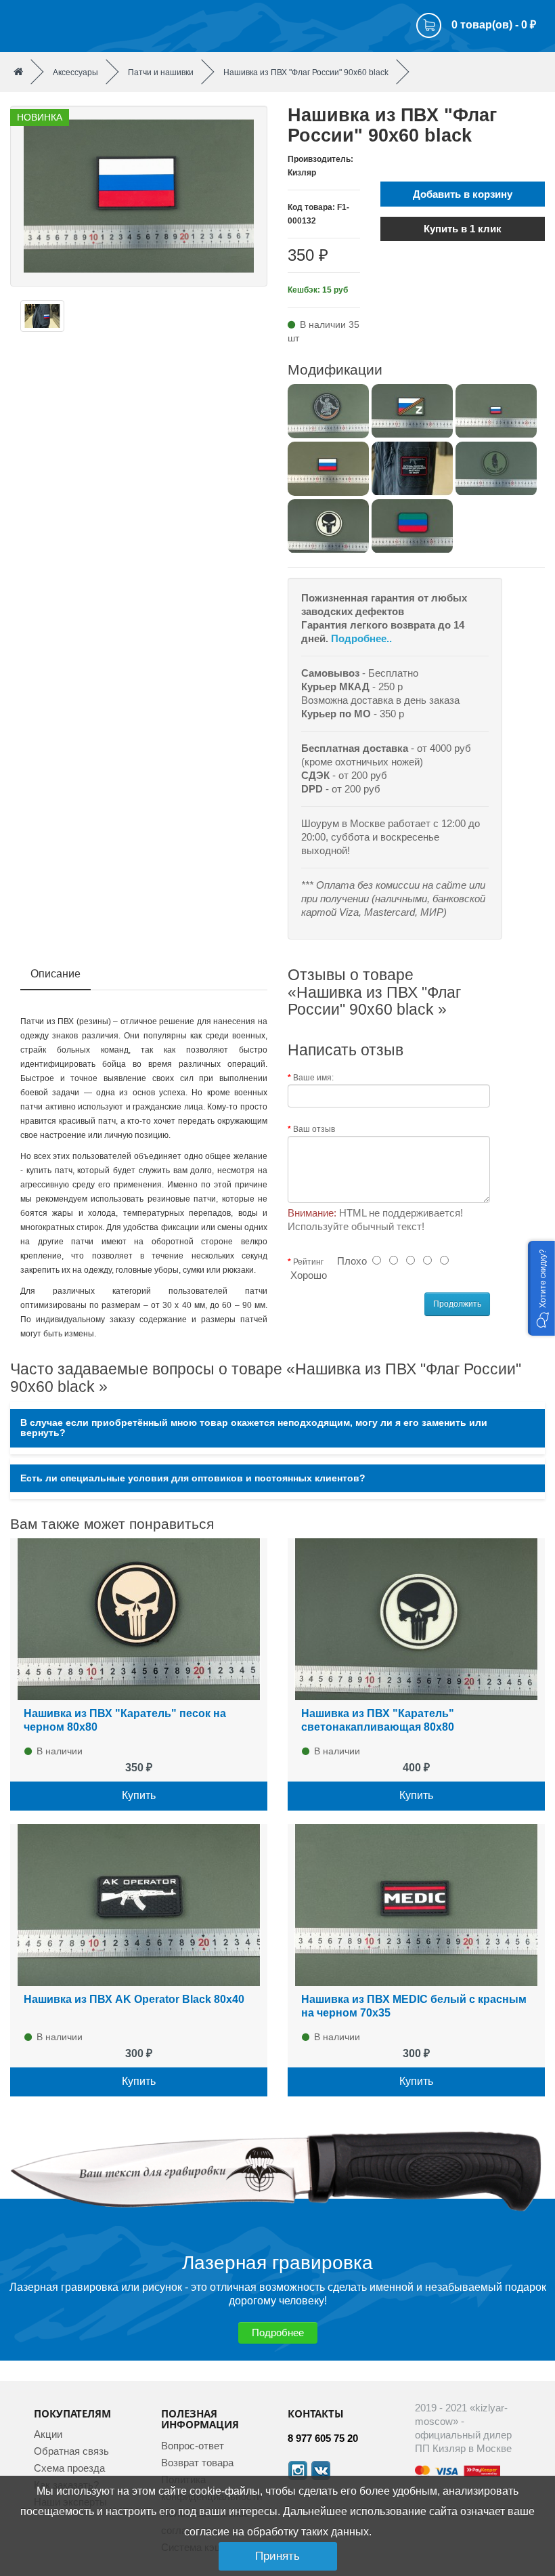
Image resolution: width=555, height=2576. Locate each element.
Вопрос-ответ (192, 2445)
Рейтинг (308, 1262)
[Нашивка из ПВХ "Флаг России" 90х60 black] (139, 195)
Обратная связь (71, 2451)
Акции (48, 2434)
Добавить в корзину (462, 194)
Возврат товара (197, 2462)
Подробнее (278, 2332)
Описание (55, 973)
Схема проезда (69, 2468)
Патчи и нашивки (161, 72)
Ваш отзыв (314, 1129)
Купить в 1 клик (463, 228)
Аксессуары (75, 72)
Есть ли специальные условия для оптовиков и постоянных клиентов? (192, 1478)
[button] (541, 1288)
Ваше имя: (313, 1077)
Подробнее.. (361, 638)
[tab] (277, 1428)
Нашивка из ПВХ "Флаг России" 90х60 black (305, 72)
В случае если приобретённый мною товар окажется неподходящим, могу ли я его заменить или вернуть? (253, 1428)
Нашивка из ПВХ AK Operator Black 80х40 (134, 1999)
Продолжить (457, 1304)
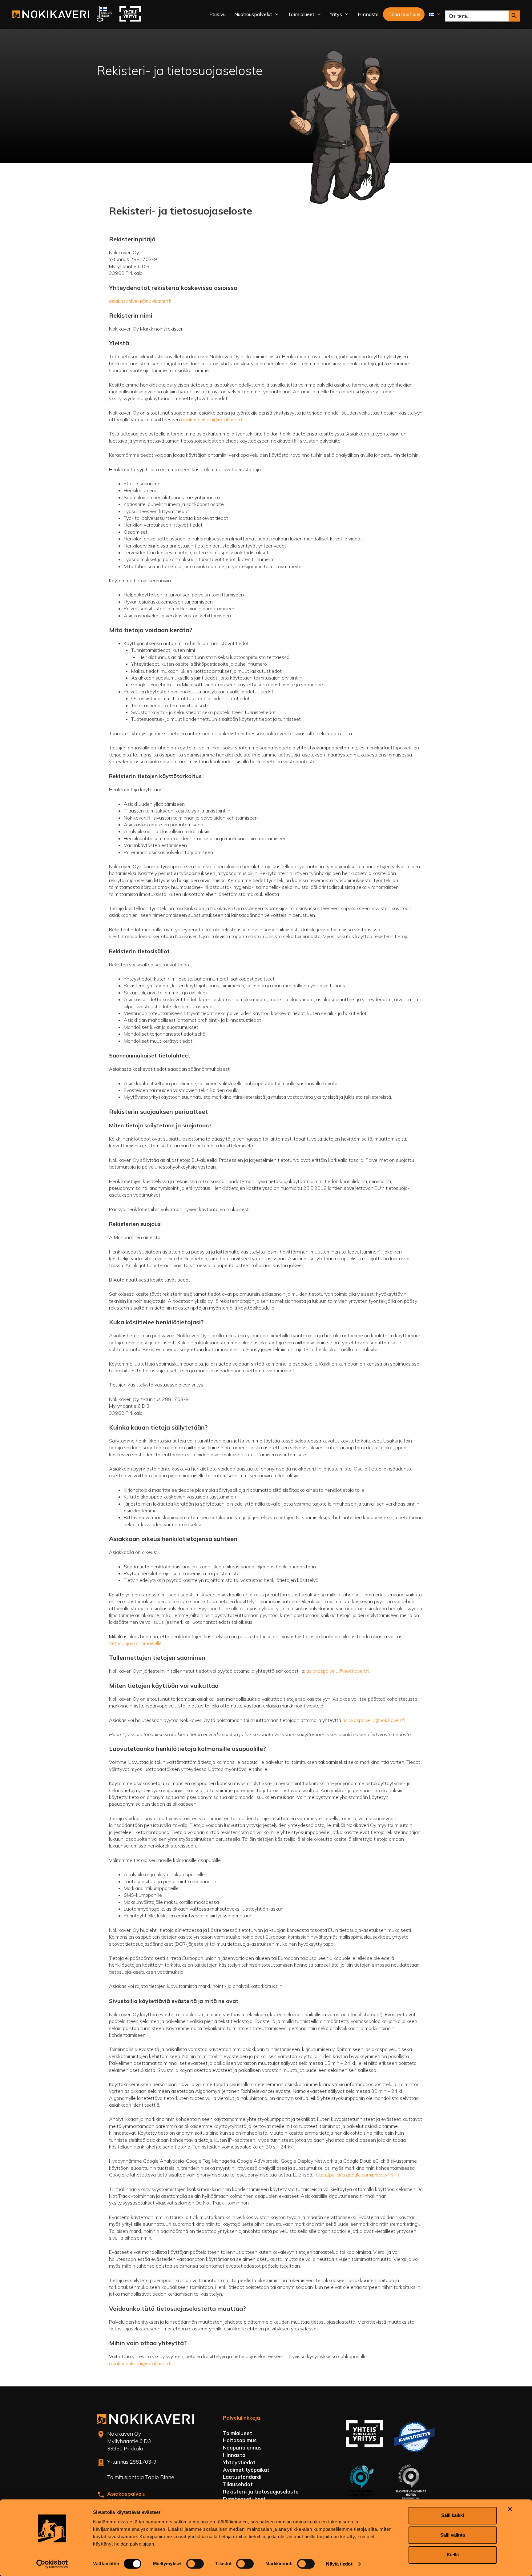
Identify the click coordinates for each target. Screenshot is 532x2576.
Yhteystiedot (239, 2462)
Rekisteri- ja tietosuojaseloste (261, 2491)
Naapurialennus (242, 2447)
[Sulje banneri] (510, 2509)
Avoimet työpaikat (246, 2469)
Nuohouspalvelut (253, 14)
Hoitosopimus (240, 2440)
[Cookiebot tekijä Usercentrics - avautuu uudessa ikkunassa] (52, 2564)
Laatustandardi (242, 2477)
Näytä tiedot (339, 2563)
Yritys (336, 14)
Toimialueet (301, 14)
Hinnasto (368, 14)
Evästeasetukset (244, 2499)
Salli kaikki (452, 2515)
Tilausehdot (238, 2484)
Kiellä (453, 2554)
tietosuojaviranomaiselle (135, 1643)
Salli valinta (452, 2535)
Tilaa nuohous (404, 14)
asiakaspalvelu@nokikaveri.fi (140, 301)
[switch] (195, 2564)
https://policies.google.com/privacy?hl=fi (356, 2175)
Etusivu (217, 14)
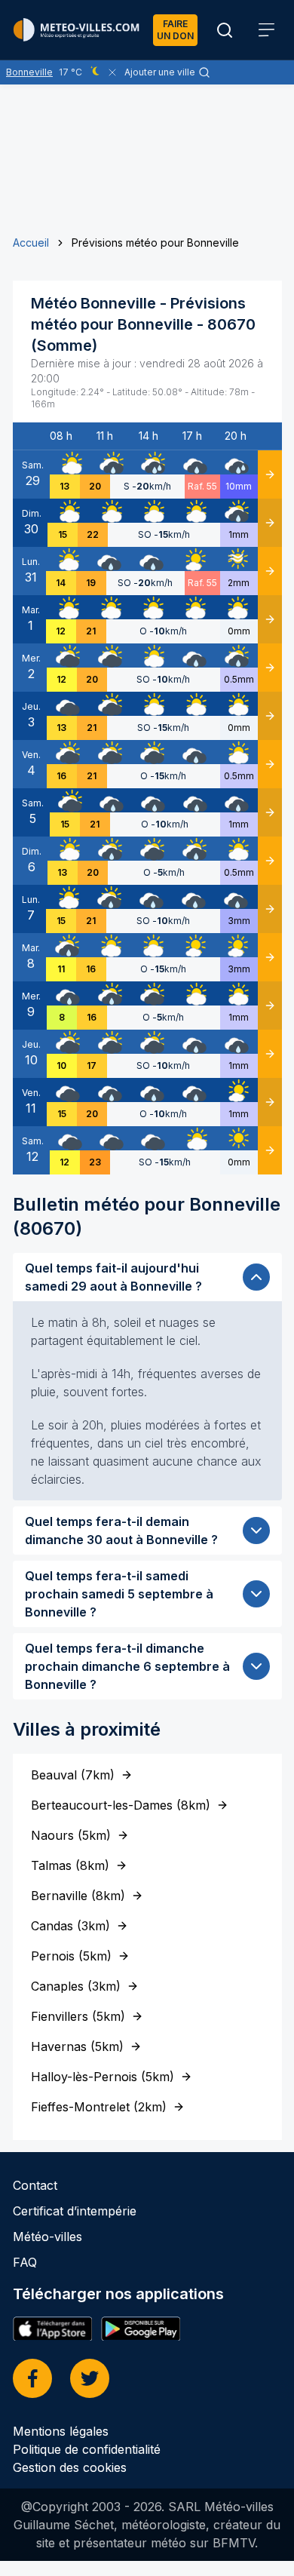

========================================================================

Output only the lines above from the one containing "[tab] (277, 1428)" to the one containing "Rekisteri- ja tietosuojaseloste (261, 2491)", both included, exactly as written and with no pictures.

◆ **Problem solution**
[tab] (277, 1428)
Нашивка из ПВХ "Флаг России" 90х60 black (305, 72)
В случае если приобретённый мною товар окажется неподходящим, могу ли я его заменить или вернуть? (253, 1428)
Нашивка из ПВХ AK Operator Black 80х40 (134, 1999)
Продолжить (457, 1304)
Identify the click coordinates for each target. Screenshot is 532x2576.
Yhteystiedot (239, 2462)
Rekisteri- ja tietosuojaseloste (261, 2491)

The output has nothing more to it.